(DESCRIPTION OF THE TASK):
Scan the records for the word "screenshot". Copy each line that includes it.

Saved data entries
◆ ◆ ◆ ◆ ◆
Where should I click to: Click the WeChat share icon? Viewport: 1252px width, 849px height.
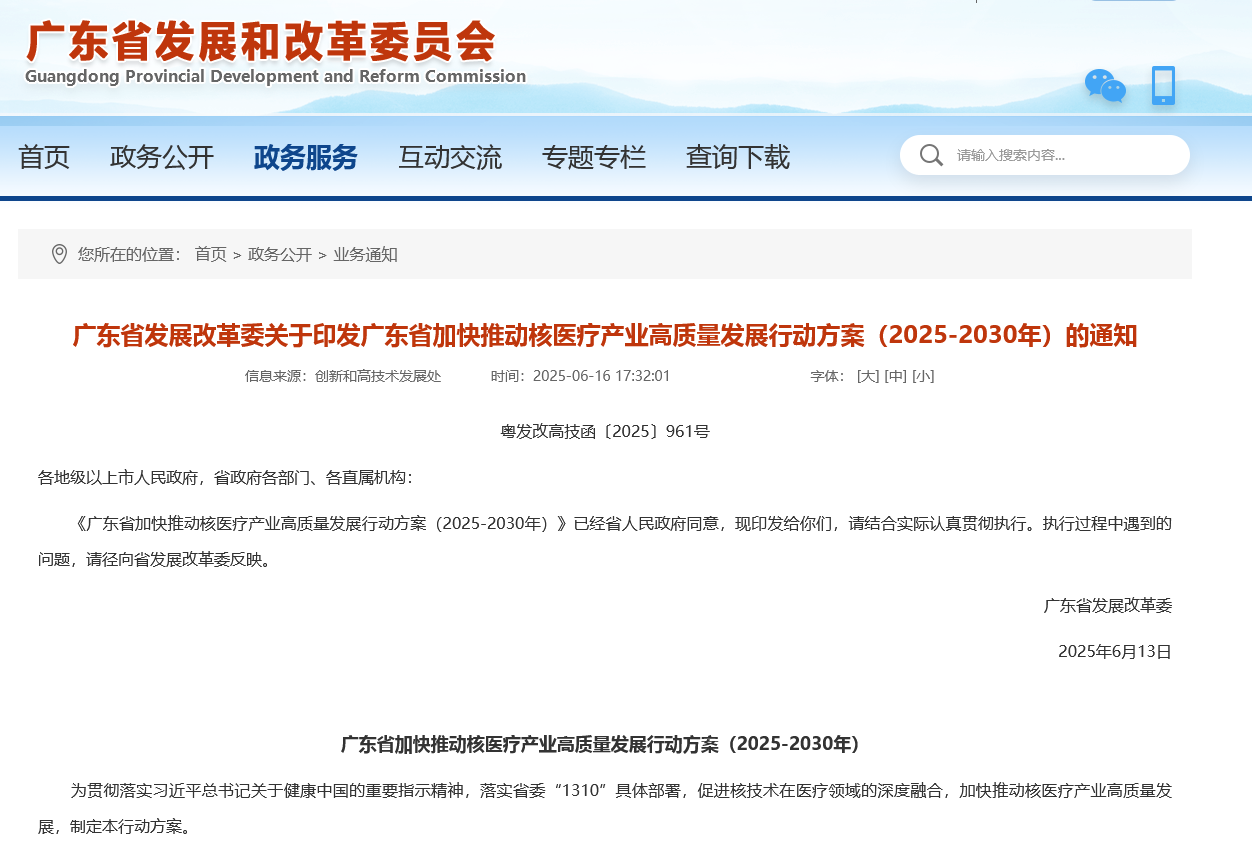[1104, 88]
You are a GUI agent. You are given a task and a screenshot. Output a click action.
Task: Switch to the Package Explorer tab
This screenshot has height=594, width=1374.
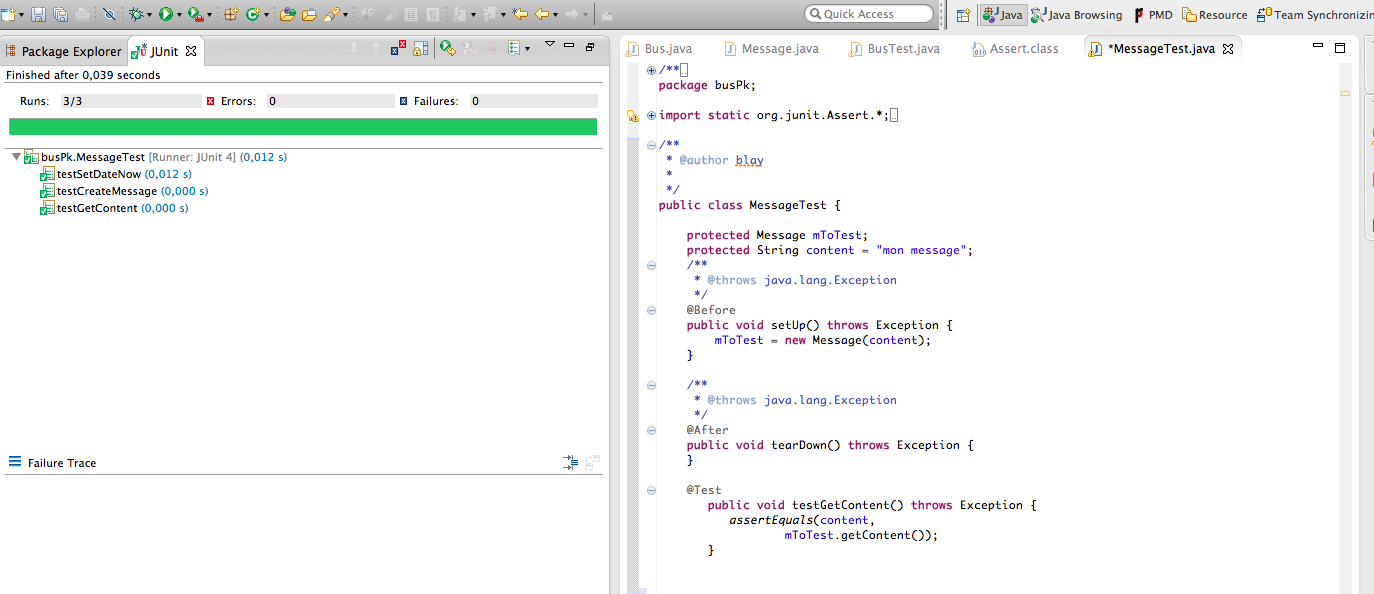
◆ ◆ ◆ ◆ ◆
(RESULT OF THE EXERCISE):
You are a GUI agent. You are given a task and a screenshot. Output a click action.
This screenshot has height=594, width=1374.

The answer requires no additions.